Betty Huth

By Pamela Sroka-Holtzmann, The Express-Times, June 16, 2014, Page A-5

When Elizabeth “Betty” Huth started volunteering for the Nazareth Area Food Bank more than two decades ago, it was run out of a church closet.

The food pantry has gone from serving 15 people back then to more than 300 today out of a 52,000-square-foot building on Main Street in Nazareth.

The 90-year-old was honored for her contributions last month. She retired from the food bank’s board of directors this year. Her persistence, along with a group of area churches known as the Nazareth Ministerium and other volunteers, led to the growth of the pantry.

“We really played it by ear because in the beginning, we had no direction and it just grew,” Huth recalled. “The ministerium took an interest and we got volunteers from each one the churches and formed a board. Then, we became well-known. That was the beginning of the way it looks today.”

Huth was honored during the food bank’s May board meeting. Members surprised her by renaming the food distribution room the Elizabeth R. Huth Distribution Room. Some of Huth’s family members were present during the ceremony. Her family includes three sons, eight grandchildren and nine great-grandchildren.

Jim Byrnes, food bank director, said Huth ran the food bank from the 1980s until late 2009.

“The main thing is she encouraged not only me, but other members of the board and volunteers,” Byrnes said. We rely tremendously on our volunteers.”

Huth said she met people from all walks of life as the need for food grew.

There were people who suddenly lost their jobs. Some lost their homes to foreclosure. Others’ marriages fell apart and had children to take care of.

All had their pride, she said.

“They would stand there and I could see that they were hesitant about coming. Women cried,” she recalled. “If I had a nickel for every time I heard (a patron say), ‘I’ve never done this before.’ “

But Huth said volunteers made those who were uncomfortable feel at ease and encouraged them to use the food bank until they got back on their feet. No questions were ever asked, she said.

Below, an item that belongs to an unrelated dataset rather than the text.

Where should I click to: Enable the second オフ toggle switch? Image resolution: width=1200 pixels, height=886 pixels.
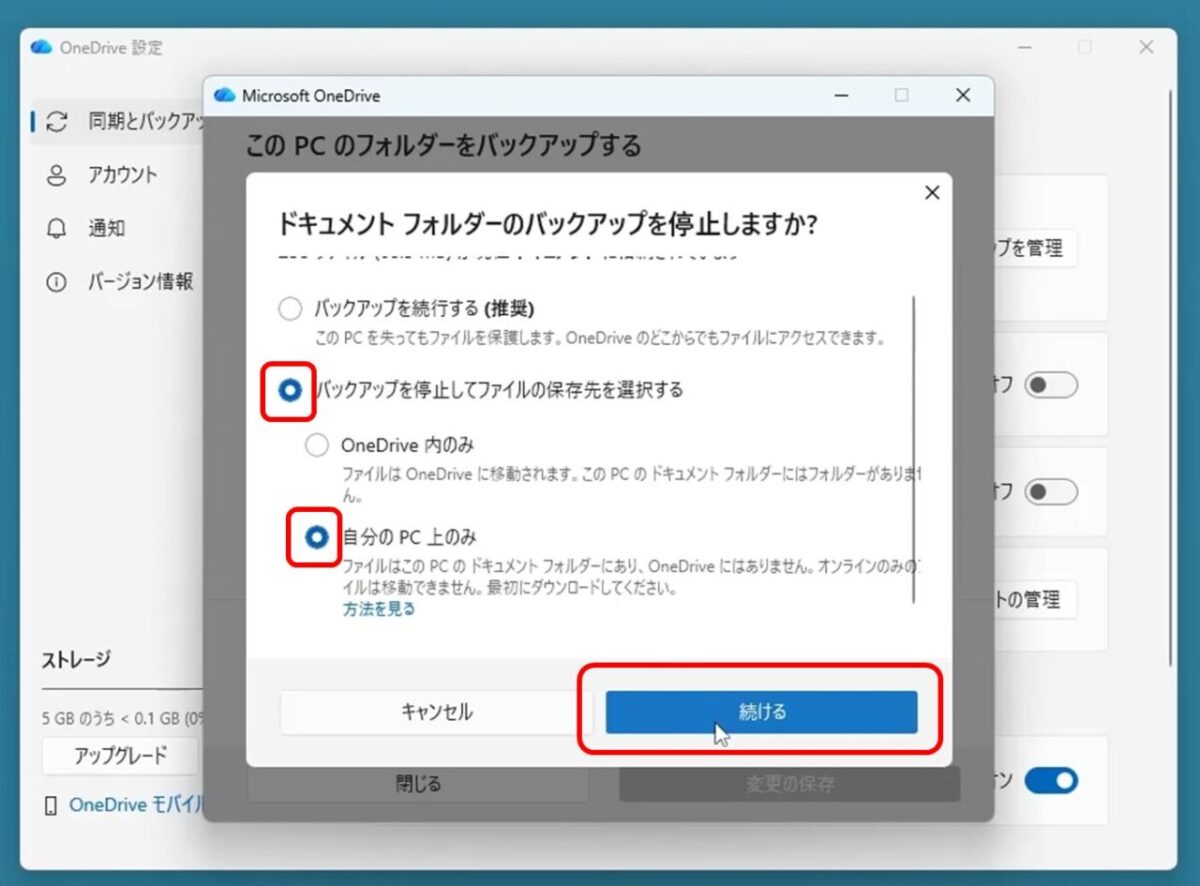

Huth’s ultimate fulfillment came when patrons returned to tell food bank volunteers they were doing better. She recalled a single mother going back to school, getting her teaching degree and landing a stable job.

“I was really glad we helped,” she said.

It wasn’t easy to get the Main Street building. She recalled with a laugh naively thinking she could get a business to donate a building for free.

Essroc Cement Co. sold the 120-year-old former railroad freight station to the food bank in 2008. St. John’s Lutheran Church congregants donated $50,000 for the mortgage’s down payment. Refrigeration for the facility later was donated by the Visions of Eagles group.

Looking back at all she accomplished, Huth said she had found her life’s purpose in the food bank.

“Everybody believes we’re here for a purpose. I often thought to myself, ‘Am I finding what I am supposed to be doing?'” she said. “I think I found it.”